The primary consideration with the disk subsystem is not size but the ability to handle multiple random reads and writes quickly. For example, when Exchange users open their Inbox, the set of properties in the default folder view must be read for approximately the first 20 messages. If the property information is not in the cache, it must be read from the information store on disk. Likewise, a message transferred from one server to another must be written to disk before the receiving server acknowledges receipt of the message. This is a safety measure to prevent message loss during power outages. Now imagine the read and write activity of 300 heavy e-mail users on one server. Their combined requests would generate a multitude of random traffic on the disk subsystem.
Sometimes, you see extremely high %Disk Times and think that your subsystem is bottlenecked. However, you want to examine other overview counters before going in one direction. For example, when available memory drops to critical levels, NT will begin to page or write unused data or code to the hard drive to make room for more active programs. With extreme resource starvation, your disk subsystem can be reading and writing furiously and appear to be bottlenecked. Looking at other general disk counters in Perfmon will validate this illusion.
However, when you examine both memory and disk subsystem counters, you'll notice that during prolonged memory paging, disk activity increases.
The solution is to add more memory, not increase your disk subsystem capacity.
The following sections will provide you with some information to help to detect hard disk bottlenecks and some tips on how to improve disk efficiency on your Exchange servers.
Physical Disk: % Disk Time
Disk Time is the percentage of elapsed time that the selected disk drive is busy servicing read or write requests. In other words, this counter provides an indication of how busy your disk subsystem is over the time period you're measuring in Perfmon. A consistent average over 95% indicates significant disk activity.
Physical Disk: Disk Queue Length
This counter measures the number of requests that are waiting to use disk subsystem. This counter should average less than 2% for good performance. Use the Disk Queue Length counter combined with the % Disk Time counter, to give you an exceptional overview of your disk subsystem's workload.
Both counters can monitor either your server's physically installed disks spindles or RAID bundles.
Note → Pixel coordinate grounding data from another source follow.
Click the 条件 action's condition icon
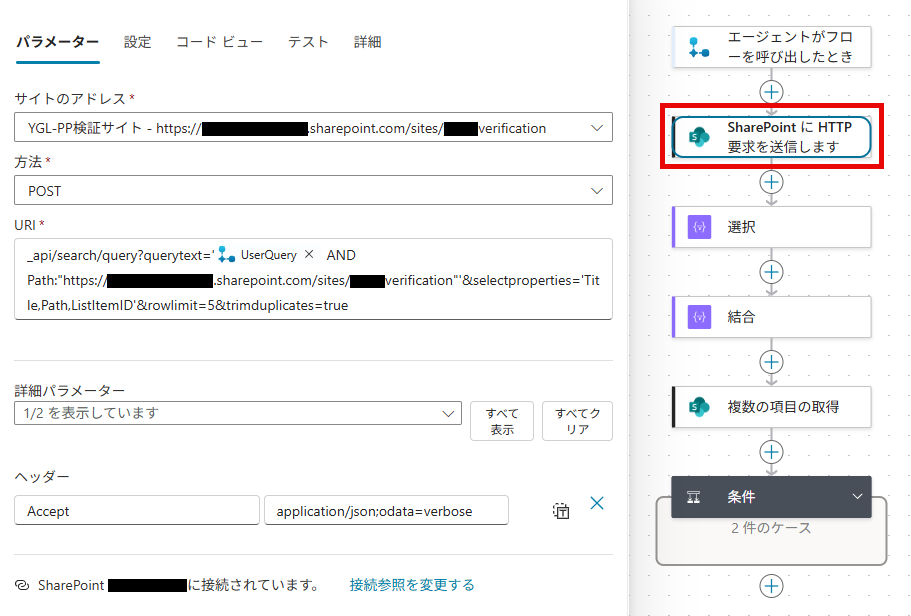This screenshot has height=616, width=911. tap(693, 497)
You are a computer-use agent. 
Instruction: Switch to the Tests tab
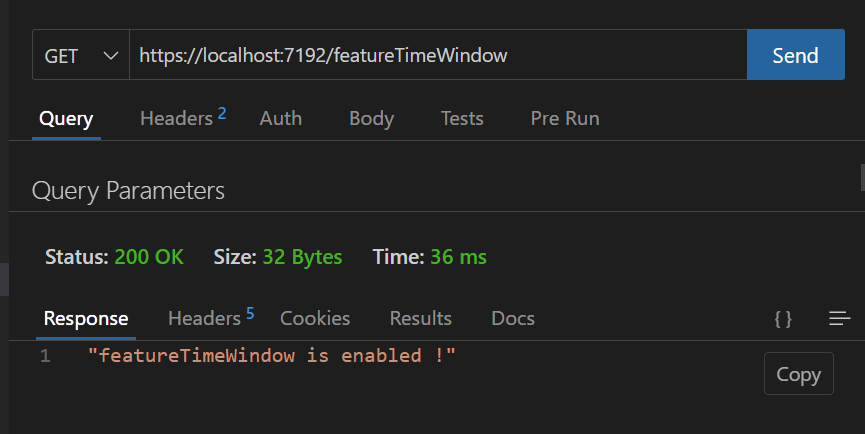pyautogui.click(x=462, y=119)
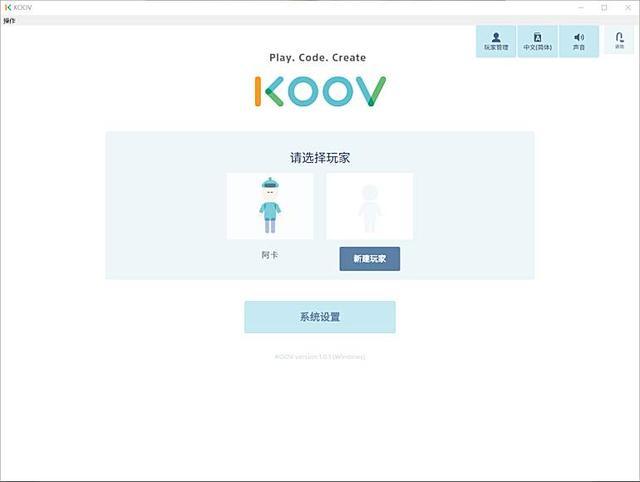Click the KOOV title text in title bar

point(24,7)
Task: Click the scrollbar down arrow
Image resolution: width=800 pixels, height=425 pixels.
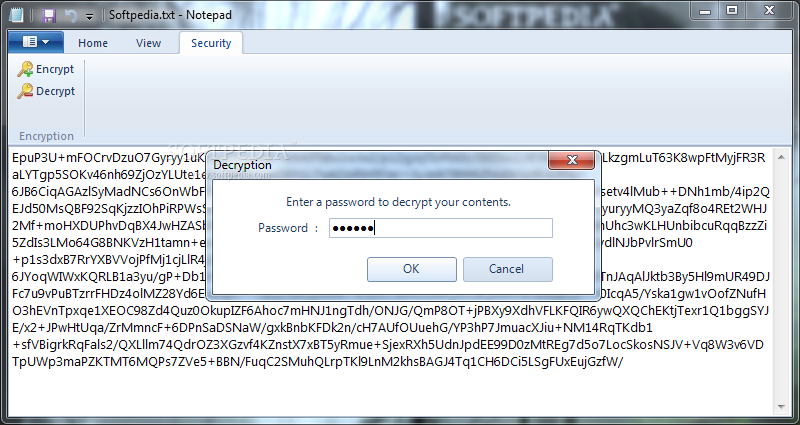Action: (782, 407)
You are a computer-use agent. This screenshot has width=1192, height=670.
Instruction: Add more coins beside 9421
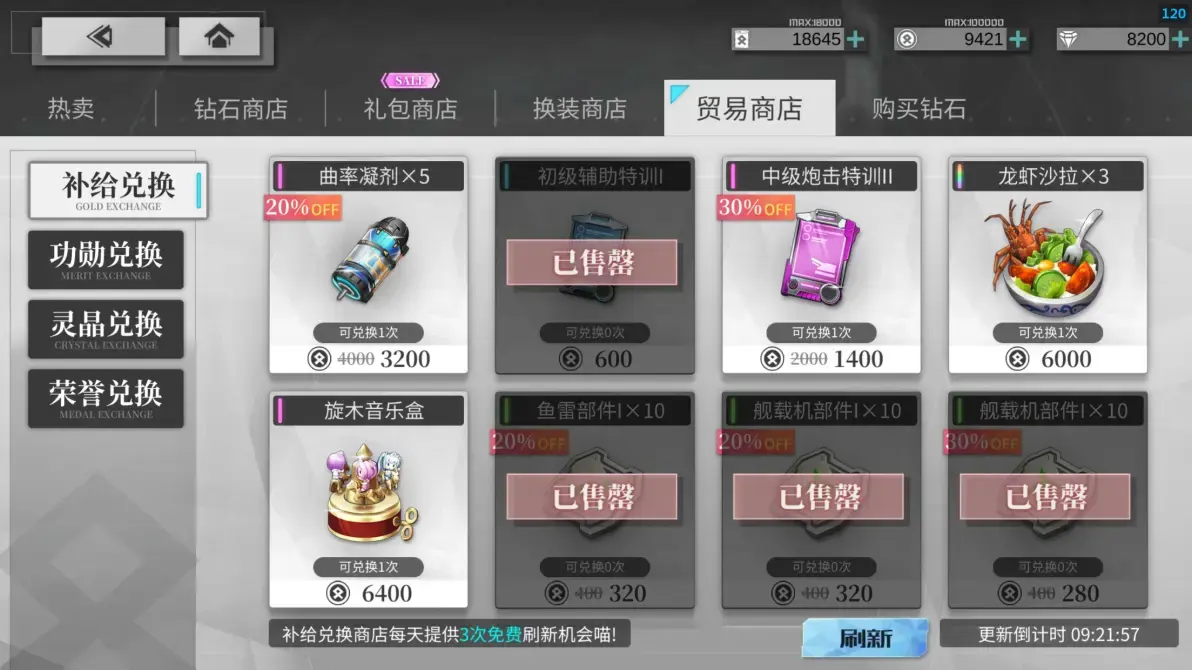point(1017,39)
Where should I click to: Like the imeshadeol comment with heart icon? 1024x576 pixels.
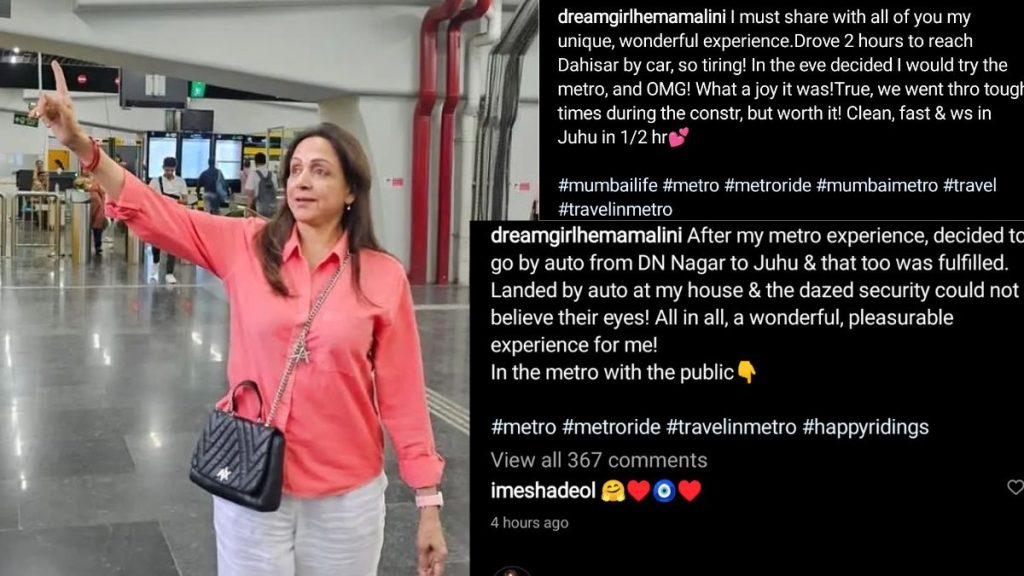tap(1016, 487)
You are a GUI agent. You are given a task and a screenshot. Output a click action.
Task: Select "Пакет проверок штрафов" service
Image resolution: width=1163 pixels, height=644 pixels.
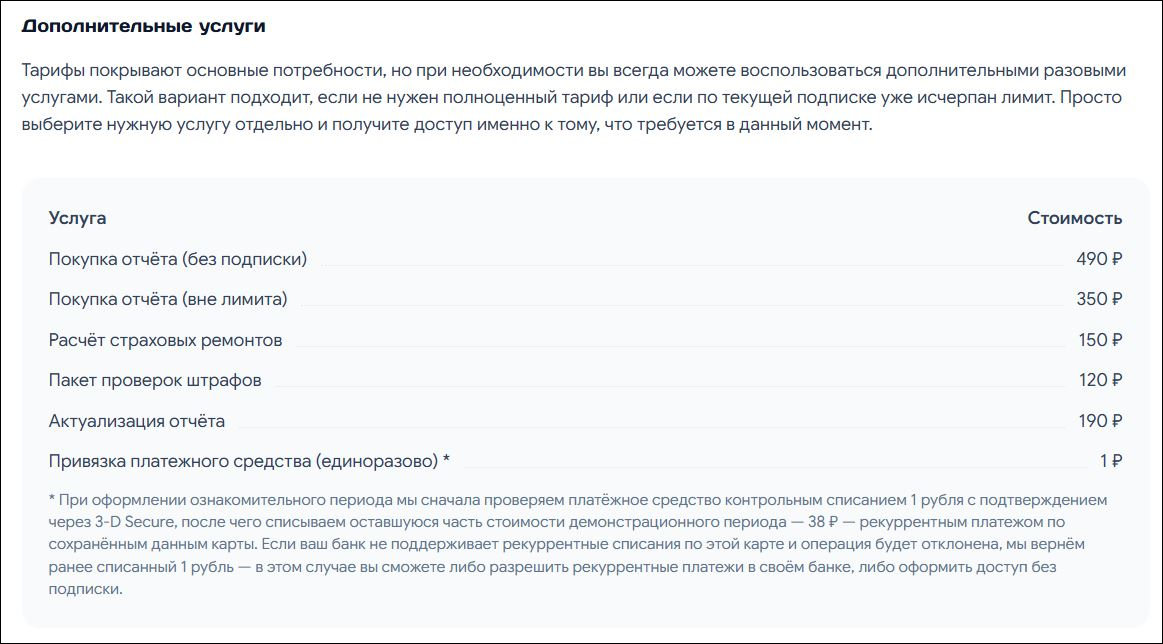[155, 381]
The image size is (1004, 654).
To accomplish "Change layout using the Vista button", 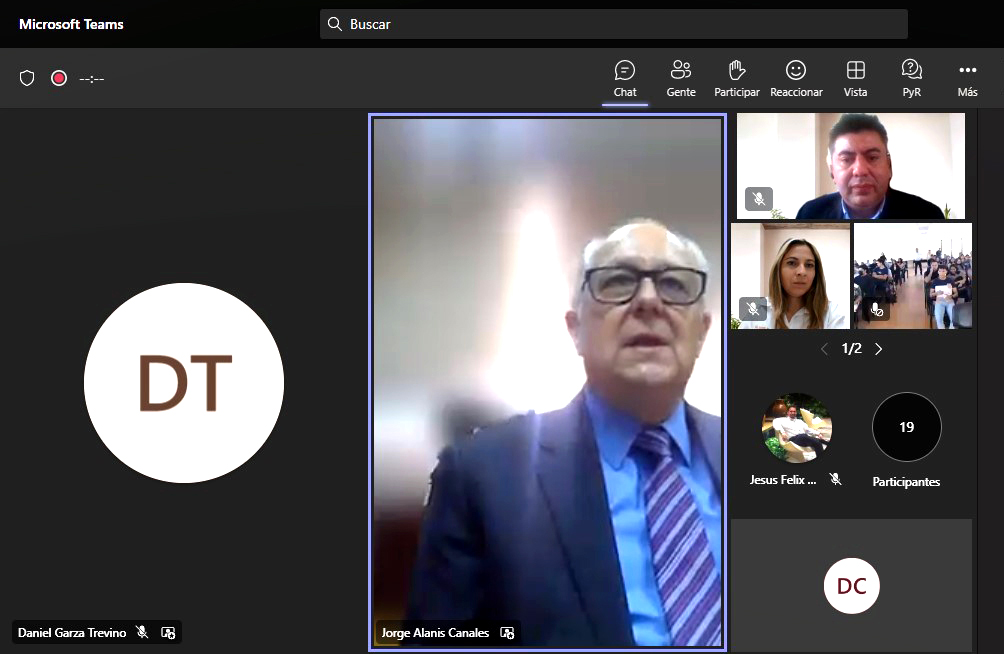I will (855, 78).
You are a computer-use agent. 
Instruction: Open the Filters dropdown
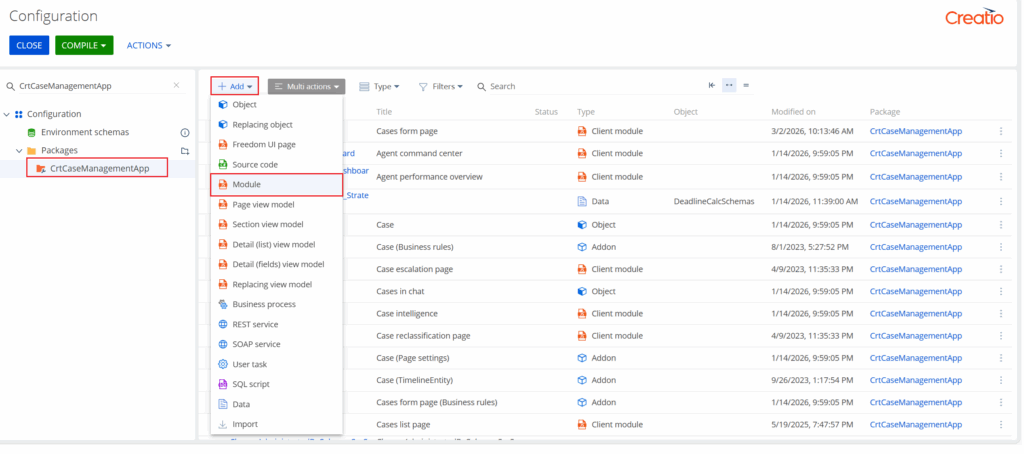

Inproving Disk Access Efficiency
The public and private information stores both utilize a transaction log that is written sequentially to disk. If possible, place the logs into separate physical spindles, preferably with the private store on the fastest drive.
You can separate Windows NT processes (paging file, event viewer log, Dr. Watson logs), and Exchange processes (message tracking logs, Microsoft Mail connection post office, directory database, Internet Mail connector logs) to enhance performance. You can also separate the public and private information stores transaction logs to separate disks or arrays for even more performance.
Overall, if you have a RAID subsystem, installing more drives yields faster throughput.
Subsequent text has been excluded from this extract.